At that hour, my father would walk into an office in a hospital on the other side of the country and find out if he had cancer. It was my son’s first day of school, his new school. He didn’t know it then, but now he knows why I screamed so loudly on the roller coaster that day.
I cried in my car every morning before work and every day on the way home. One evening I looked at my Facebook feed and almost screamed, ‘Who f***ing cares!’ It all seemed so utterly pointless. Cat vidoes, updates from people I once worked with and had never had any contact with since. Who bloody cared what food they ate last night, what movie they saw or how incredibly awesome they found their partner? I deleted the app.
During my last relationship, I was an active Facebook user. It bothered me that he wasn’t. It bothered me that I could not brag about us, tag him in my updates, and show the world that our relationship was “real”. It bothered me that his exes posted photos of him or made lewd comments on his wall when they were drunk. I thought our inability to be a “Facebook couple” like everyone else meant there was something wrong with our relationship. When co-workers friended almost everyone in the office but me I thought there was something wrong with me.
Once I stopped using Facebook I thought about all the time I had spent posting pointless information. Time I could have spent writing. Time I could have spent with my son without a phone in my hand. Time I could have spent talking to my friends and really hearing about what was happening in their lives. Time I can never get back. Perhaps I would actually have finished Chocolates on My Pillow by now?
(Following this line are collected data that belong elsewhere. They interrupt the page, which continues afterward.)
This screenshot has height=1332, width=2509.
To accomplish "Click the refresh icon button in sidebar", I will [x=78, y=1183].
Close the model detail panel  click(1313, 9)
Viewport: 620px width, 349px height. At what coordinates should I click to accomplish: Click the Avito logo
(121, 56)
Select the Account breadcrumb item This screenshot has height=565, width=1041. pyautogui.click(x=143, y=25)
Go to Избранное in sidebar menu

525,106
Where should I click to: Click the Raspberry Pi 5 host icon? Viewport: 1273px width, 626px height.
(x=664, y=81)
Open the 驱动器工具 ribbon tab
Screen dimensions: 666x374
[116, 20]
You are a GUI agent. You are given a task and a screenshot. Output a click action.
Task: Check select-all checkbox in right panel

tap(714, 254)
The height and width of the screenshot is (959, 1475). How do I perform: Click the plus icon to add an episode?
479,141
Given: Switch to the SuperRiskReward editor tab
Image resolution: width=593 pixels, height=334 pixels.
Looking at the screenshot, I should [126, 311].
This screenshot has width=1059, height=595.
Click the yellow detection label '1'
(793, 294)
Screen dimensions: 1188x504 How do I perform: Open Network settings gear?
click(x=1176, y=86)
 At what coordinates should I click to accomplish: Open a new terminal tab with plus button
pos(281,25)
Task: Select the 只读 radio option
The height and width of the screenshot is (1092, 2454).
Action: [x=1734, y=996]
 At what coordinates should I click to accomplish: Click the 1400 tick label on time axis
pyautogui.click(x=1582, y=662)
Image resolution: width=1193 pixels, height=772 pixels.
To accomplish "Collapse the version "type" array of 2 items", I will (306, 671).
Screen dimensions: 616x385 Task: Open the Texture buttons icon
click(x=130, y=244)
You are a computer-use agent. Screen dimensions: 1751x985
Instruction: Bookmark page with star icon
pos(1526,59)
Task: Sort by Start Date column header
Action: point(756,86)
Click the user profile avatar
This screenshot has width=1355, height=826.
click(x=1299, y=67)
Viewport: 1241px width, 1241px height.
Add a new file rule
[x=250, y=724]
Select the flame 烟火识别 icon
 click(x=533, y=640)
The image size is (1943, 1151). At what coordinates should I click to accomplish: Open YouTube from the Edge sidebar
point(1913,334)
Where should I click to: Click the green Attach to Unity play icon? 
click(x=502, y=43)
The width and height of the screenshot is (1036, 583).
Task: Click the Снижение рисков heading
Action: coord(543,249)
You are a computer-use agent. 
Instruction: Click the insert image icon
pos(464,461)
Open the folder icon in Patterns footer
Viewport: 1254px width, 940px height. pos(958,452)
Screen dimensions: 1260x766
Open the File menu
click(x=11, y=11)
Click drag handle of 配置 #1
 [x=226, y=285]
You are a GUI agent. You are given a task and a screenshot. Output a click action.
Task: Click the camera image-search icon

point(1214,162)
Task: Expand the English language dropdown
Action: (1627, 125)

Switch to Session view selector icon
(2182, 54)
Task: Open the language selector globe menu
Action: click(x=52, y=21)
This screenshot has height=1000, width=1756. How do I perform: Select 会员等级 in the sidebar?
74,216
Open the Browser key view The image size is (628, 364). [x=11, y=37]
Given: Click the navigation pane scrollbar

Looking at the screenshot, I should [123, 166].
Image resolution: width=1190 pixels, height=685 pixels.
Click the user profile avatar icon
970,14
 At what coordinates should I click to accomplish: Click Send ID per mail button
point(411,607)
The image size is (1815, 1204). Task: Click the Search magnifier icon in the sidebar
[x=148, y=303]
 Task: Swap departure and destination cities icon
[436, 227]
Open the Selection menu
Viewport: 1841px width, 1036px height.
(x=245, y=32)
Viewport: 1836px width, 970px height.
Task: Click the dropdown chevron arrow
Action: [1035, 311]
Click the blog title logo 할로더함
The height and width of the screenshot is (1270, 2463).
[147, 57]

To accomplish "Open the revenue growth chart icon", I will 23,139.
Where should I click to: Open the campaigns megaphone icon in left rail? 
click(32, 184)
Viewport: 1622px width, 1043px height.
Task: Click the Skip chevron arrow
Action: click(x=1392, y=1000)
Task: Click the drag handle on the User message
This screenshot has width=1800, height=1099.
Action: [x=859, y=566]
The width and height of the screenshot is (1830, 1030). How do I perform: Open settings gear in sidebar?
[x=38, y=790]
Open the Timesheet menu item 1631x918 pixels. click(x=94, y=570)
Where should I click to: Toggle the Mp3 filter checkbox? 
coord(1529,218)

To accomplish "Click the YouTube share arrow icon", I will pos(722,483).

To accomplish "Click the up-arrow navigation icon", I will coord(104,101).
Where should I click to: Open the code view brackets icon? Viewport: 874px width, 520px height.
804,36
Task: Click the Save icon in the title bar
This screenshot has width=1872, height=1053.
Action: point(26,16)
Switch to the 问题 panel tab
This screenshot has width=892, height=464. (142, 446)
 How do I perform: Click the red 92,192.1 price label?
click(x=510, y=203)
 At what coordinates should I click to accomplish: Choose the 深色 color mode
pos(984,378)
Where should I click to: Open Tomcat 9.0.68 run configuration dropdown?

Tonight I asked Facebook to permanently delete my account.
Because while it was initially a great way to reconnect with friends I had lost touch with over the years, it quickly became something that stole my focus. Checking at work, checking at home, checking in the car. And for what? So someone can try and sell me something I don’t need, or make me vote for something I don’t believe in?
The friends I want to be in touch with, I am in touch with.